Oct 24 (Market Insider) – Intel (INTC.O) shares surged nearly 9% in premarket trading Friday, as investors rallied behind a strong quarterly profit beat fueled by CEO Lip-Bu Tan’s aggressive cost-cutting and strategic restructuring.

The results mark a significant turning point for the U.S. chipmaker, which has struggled with manufacturing setbacks and fierce competition. After a bruising 2024 that saw Intel post its first annual loss in nearly four decades, the company is aggressively using operational discipline to rebuild investor confidence.

A New Strategy: Cost Cuts and External Cash

Intel’s turnaround efforts were bolstered during the quarter by multi-billion-dollar investments from AI-rival Nvidia (NVDA.O) and Japan’s SoftBank, as well as a new stake from the U.S. government. These investments have provided a critical financial cushion, allowing the company to stabilize operations as it pursues high-stakes bets on future growth.

Tan, who took the helm following criticism of his predecessor’s spending-heavy approach, has pivoted Intel’s capital strategy. He has pared back ambitious manufacturing plans, cut over 20% of the workforce, and sold a majority stake in the Altera division to rely more on external commitments.

Market Confidence and a Soaring Valuation

The new strategy has been a boon for the stock. Intel shares have rebounded more than 90% in 2025, impressively outperforming AI chip leaders Nvidia and AMD (AMD.O) for the year.

This optimism has pushed Intel’s valuation into overdrive. The stock now trades at a 12-month forward price-to-earnings (P/E) ratio of 71.51, a steep premium compared to Nvidia’s 30.49 and AMD’s 40.14.

“Intel has turned a corner and is steadying the ship,” said Ben Bajarin, CEO of Creative Strategies. “It feels like a strong setup for 2026.”

Demand Up, But Manufacturing Hurdles Remain

Operationally, Intel said demand for its chips is outpacing supply.

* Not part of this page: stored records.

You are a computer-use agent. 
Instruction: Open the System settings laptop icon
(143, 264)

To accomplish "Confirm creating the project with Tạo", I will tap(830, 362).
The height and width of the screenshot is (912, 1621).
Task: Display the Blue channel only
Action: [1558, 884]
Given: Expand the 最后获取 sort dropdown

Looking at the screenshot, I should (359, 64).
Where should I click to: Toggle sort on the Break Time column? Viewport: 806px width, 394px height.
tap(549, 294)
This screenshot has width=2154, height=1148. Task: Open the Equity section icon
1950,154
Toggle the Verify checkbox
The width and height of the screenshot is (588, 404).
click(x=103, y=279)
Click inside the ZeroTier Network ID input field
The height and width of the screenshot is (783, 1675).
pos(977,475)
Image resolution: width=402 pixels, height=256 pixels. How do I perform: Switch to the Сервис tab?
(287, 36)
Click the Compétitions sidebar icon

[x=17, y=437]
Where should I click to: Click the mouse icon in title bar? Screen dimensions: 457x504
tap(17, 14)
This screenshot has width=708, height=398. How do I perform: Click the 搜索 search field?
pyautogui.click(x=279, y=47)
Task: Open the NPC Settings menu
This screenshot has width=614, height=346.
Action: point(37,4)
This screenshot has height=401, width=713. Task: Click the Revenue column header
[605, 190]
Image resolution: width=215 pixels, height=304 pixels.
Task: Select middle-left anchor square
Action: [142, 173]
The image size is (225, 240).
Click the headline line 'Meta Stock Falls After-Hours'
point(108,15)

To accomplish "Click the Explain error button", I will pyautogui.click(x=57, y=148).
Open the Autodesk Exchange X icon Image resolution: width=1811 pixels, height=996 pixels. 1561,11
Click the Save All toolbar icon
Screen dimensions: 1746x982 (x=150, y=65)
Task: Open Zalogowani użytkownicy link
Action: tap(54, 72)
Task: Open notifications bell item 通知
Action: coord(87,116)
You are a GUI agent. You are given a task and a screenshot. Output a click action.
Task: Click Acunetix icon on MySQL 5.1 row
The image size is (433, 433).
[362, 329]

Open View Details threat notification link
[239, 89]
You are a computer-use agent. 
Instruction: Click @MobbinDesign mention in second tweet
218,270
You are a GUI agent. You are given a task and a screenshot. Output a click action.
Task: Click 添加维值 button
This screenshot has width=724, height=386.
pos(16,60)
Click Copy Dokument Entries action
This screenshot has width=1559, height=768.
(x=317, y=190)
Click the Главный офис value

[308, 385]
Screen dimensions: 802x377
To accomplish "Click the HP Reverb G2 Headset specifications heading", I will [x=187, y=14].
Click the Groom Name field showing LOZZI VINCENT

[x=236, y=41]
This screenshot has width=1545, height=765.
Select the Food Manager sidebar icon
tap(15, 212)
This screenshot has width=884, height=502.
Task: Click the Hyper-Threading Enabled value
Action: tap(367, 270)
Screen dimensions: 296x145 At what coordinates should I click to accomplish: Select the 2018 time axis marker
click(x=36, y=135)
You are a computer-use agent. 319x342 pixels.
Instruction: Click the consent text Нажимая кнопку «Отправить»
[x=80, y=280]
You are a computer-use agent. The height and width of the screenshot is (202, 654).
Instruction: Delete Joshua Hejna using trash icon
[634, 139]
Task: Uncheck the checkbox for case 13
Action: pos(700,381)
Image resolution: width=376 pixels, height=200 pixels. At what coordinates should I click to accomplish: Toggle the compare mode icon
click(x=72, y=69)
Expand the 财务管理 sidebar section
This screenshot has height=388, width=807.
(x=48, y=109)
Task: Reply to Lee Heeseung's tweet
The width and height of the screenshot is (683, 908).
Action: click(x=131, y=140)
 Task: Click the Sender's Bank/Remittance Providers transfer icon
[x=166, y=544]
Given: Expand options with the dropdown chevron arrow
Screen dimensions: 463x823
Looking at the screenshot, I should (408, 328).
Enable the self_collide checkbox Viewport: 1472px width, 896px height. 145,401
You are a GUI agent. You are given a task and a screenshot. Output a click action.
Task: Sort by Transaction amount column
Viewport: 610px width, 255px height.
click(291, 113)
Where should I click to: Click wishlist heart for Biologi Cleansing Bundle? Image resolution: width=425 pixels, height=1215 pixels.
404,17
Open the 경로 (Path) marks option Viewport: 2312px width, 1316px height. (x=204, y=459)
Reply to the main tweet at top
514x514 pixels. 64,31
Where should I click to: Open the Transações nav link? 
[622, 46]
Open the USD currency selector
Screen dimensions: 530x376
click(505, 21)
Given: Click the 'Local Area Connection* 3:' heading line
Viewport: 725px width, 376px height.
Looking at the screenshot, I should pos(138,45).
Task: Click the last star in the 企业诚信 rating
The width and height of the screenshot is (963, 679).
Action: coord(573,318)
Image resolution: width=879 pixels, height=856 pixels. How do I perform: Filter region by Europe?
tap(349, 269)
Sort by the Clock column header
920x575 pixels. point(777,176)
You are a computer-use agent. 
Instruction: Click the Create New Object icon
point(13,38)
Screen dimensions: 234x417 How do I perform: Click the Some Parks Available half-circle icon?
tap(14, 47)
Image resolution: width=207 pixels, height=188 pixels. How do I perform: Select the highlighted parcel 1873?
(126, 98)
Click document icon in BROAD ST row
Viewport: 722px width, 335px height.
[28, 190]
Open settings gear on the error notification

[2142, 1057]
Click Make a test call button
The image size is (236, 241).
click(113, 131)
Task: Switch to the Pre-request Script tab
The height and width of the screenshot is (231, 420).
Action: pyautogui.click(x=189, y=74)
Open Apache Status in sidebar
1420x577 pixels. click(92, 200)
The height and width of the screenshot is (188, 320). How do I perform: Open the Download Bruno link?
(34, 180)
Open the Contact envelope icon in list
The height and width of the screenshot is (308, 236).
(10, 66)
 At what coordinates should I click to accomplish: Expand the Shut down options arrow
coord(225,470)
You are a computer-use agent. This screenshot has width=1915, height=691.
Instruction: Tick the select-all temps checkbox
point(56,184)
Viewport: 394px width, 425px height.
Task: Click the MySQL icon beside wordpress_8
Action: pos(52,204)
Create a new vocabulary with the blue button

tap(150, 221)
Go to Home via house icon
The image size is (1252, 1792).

This is particularly true in the data center segment, where operators are racing to upgrade central processing units (CPUs) to support demanding AI workloads.

However, the turnaround is far from complete. Finance chief Dave Zinsner delivered a dose of caution, warning investors that yields for its advanced 18A manufacturing process remain below industry standards. Zinsner stated that these yields are not expected to reach “acceptable levels” until 2027.

Analysts at Bernstein echoed the cautious tone, warning against premature celebration. “We understand the desire to claim victory for the embattled company, but this fight is far from over; perhaps it’s better to call it a draw for now.”